- Bala Khaf Rural District Location within Iran
- Coordinates: 34°51′N 60°00′E﻿ / ﻿34.850°N 60.000°E
- Country: Iran
- Province: Razavi Khorasan
- County: Khaf
- District: Salami
- Established: 1987
- Capital: Chamanabad

Population (2016)
- • Total: 20,394
- Time zone: UTC+3:30 (IRST)

= Bala Khaf Rural District =

Rural district in Razavi Khorasan province, Iran

Bala Khaf Rural District (دهستان بالا خواف) is in Salami District of Khaf County, Razavi Khorasan province, Iran.

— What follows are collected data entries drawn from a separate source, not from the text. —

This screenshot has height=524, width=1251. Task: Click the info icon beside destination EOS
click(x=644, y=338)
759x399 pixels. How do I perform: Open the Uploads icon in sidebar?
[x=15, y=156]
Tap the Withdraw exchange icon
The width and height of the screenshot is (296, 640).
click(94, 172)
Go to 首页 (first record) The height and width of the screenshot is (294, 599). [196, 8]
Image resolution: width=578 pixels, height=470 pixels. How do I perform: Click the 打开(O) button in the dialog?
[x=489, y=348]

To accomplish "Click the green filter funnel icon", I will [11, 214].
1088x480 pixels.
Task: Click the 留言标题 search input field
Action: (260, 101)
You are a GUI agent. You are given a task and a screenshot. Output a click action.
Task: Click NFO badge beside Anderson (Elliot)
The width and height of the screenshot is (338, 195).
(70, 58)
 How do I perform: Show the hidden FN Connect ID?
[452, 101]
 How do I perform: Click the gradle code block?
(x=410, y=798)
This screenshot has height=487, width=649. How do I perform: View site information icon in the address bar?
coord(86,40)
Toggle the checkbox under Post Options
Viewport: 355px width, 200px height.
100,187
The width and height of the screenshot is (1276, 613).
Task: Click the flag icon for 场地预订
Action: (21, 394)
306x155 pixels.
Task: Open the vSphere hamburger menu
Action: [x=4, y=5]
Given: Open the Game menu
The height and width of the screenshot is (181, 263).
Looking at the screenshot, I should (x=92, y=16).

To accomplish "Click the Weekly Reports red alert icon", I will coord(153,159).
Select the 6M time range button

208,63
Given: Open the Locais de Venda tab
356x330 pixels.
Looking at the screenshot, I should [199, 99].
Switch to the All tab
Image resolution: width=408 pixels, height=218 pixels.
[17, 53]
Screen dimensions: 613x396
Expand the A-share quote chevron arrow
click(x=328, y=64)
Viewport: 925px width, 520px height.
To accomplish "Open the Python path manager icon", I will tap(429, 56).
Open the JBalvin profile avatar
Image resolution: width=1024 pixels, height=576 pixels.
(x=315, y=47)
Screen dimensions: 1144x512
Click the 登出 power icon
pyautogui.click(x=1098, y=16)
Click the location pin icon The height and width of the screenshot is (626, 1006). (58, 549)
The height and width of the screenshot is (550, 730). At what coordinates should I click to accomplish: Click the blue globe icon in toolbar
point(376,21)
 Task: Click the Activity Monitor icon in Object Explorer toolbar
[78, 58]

Its capital is the village of Chamanabad.

==Demographics==
===Population===
At the time of the 2006 National Census, the rural district's population was 16,278 in 3,619 households. There were 18,842 inhabitants in 4,796 households at the following census of 2011. The 2016 census measured the population of the rural district as 20,394 in 5,494 households. The most populous of its 36 villages was Sedeh (now a city), with 4,258 people.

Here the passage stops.